Football is such an exciting game, most of the time, and we all have those plays that we love. When I’m saying the top five plays in football, I don’t mean like Dwight Clark’s catch in the back of the end zone. Rather, a general play call like a read option, an onside kick, or something nifty like an interception return or what have you. Granted, some of the plays have resulted in memorable moments that I might just pass along the way.
Coming in at number five is the hail mary pass. It’s a play we see more often than we think, maybe a couple of times per week, and always results in a standstill from everyone in the crowd. It’s a fairly simple play to run and defend. All the wide receivers run to the end zone, most of the defensive players are already near the end zone. Depending on the part of the field the offense is on, the ball may have to travel up to 70 yards in the air to go that far.

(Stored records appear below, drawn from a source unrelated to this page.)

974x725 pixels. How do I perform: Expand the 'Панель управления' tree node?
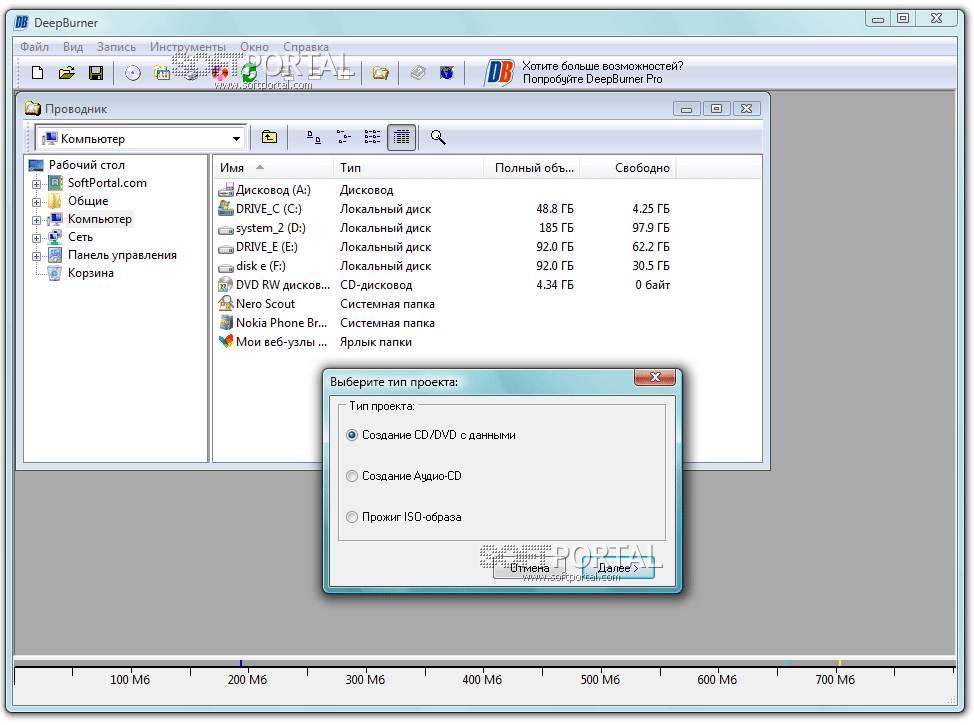point(37,256)
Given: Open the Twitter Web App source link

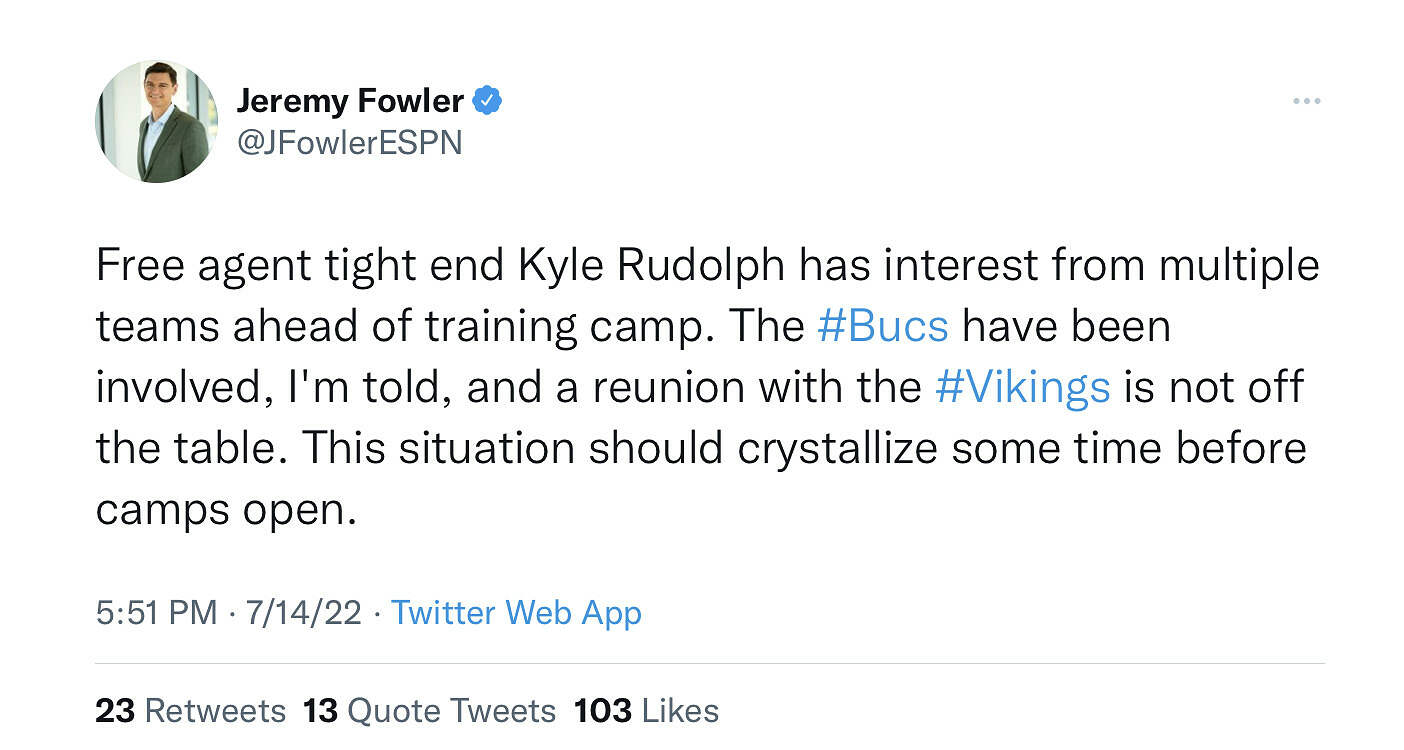Looking at the screenshot, I should 516,612.
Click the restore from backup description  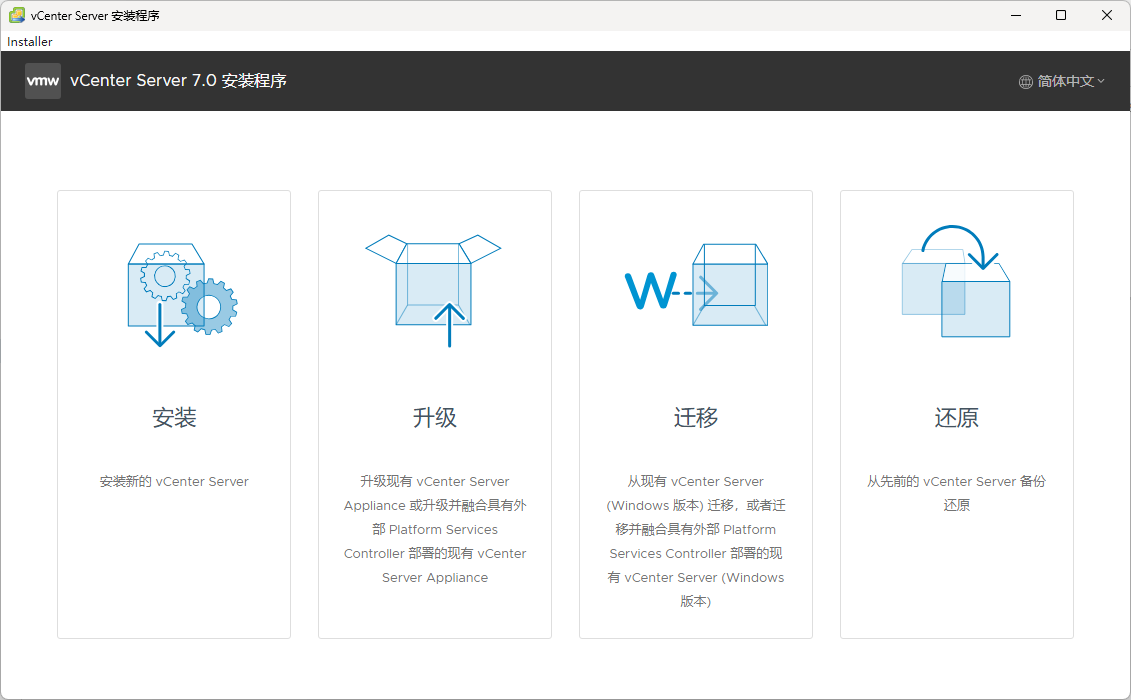click(957, 493)
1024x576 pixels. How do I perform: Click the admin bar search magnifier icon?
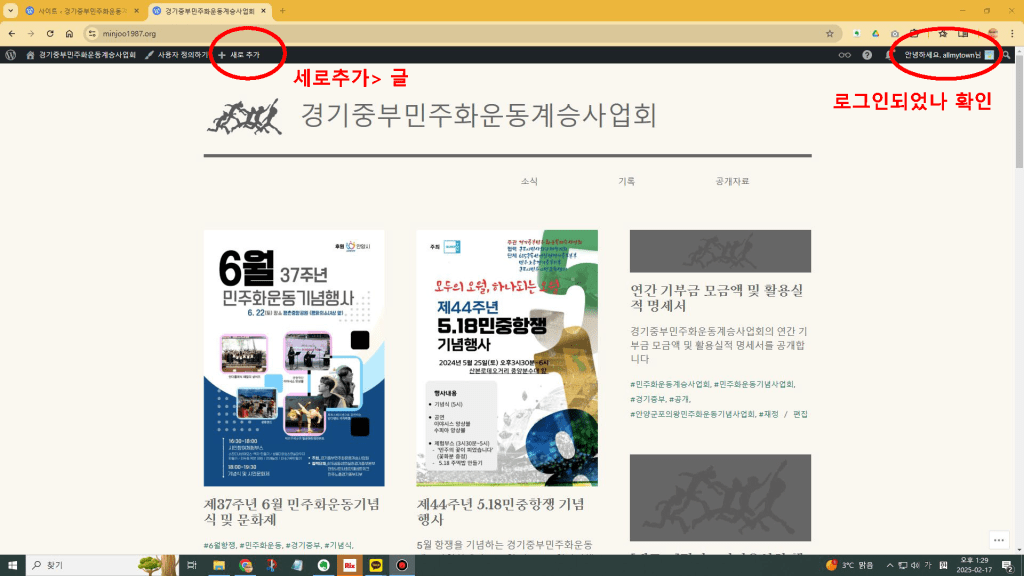[1006, 55]
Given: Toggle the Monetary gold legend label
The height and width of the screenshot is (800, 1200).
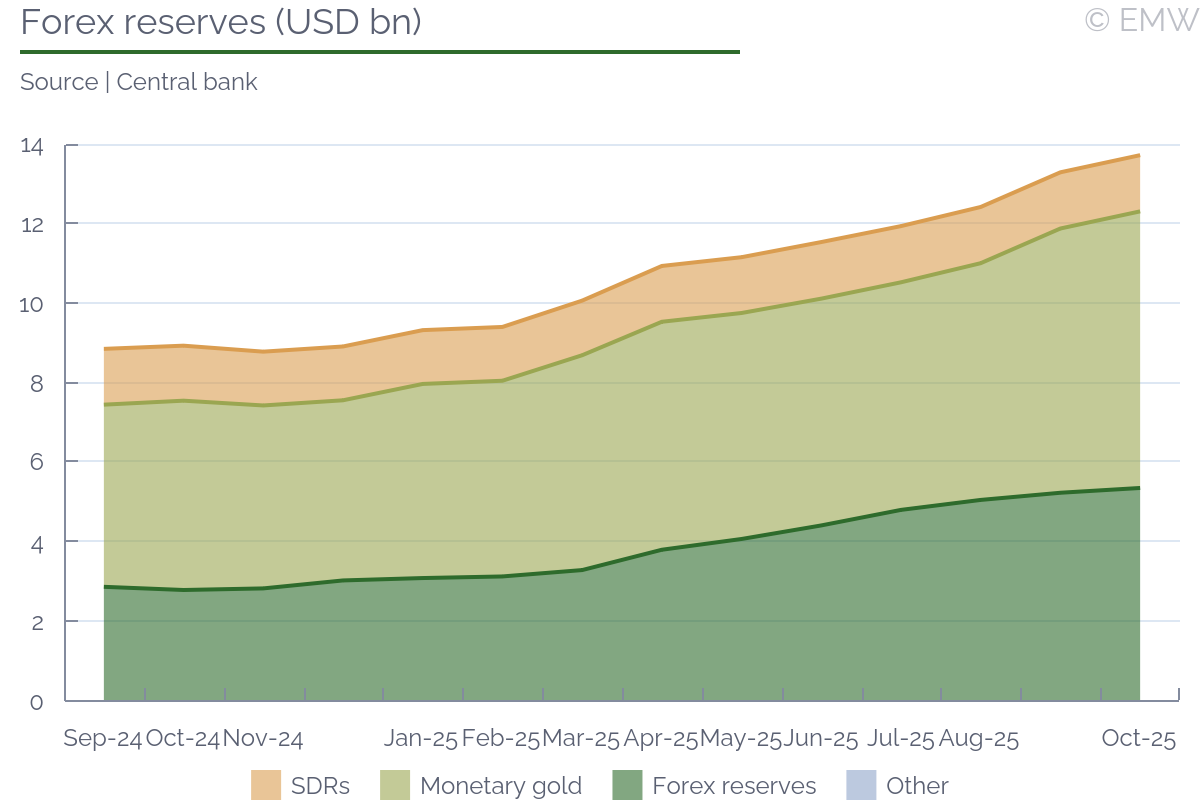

Overshot hail mary plays do occur, but when that ball heads for the end zone and drops down between a handful of offensive and defensive players, time seems to stop. Fans wait and wait for the ball to get caught, get intercepted or hit the ground. Of course, in 2012, the Green Bay Packers and Seattle Seahawks may have had the most memorable hail mary in history simply known as the “Fail Mary.”
Then Seahawk wide receiver Golden Tate and Packer defensive back M.D. Jennings went up for the ball with both players coming down with it, the tie resulting for the offensive player in this case. However, the controversy arose with a missed offensive pass interference call on Tate which enabled him to be apart of the infamous play. Easily one of the most memorable hail mary plays in history, and I’ve probably upset all the Packers fans now.
Number four on my list is the read option, which I’ve mentioned before. Now, I’m not a football expert by any means, nor have I ever been an offensive coordinator on any level, but I’ve played enough of the old NCAA Football video games to have a good understanding of the read option. It’s another simple play that can result in something big time. The quarterback reads a defensive end, linebacker or a DB on the play. If his read reacts to the running back, the quarterback keeps the ball and takes off.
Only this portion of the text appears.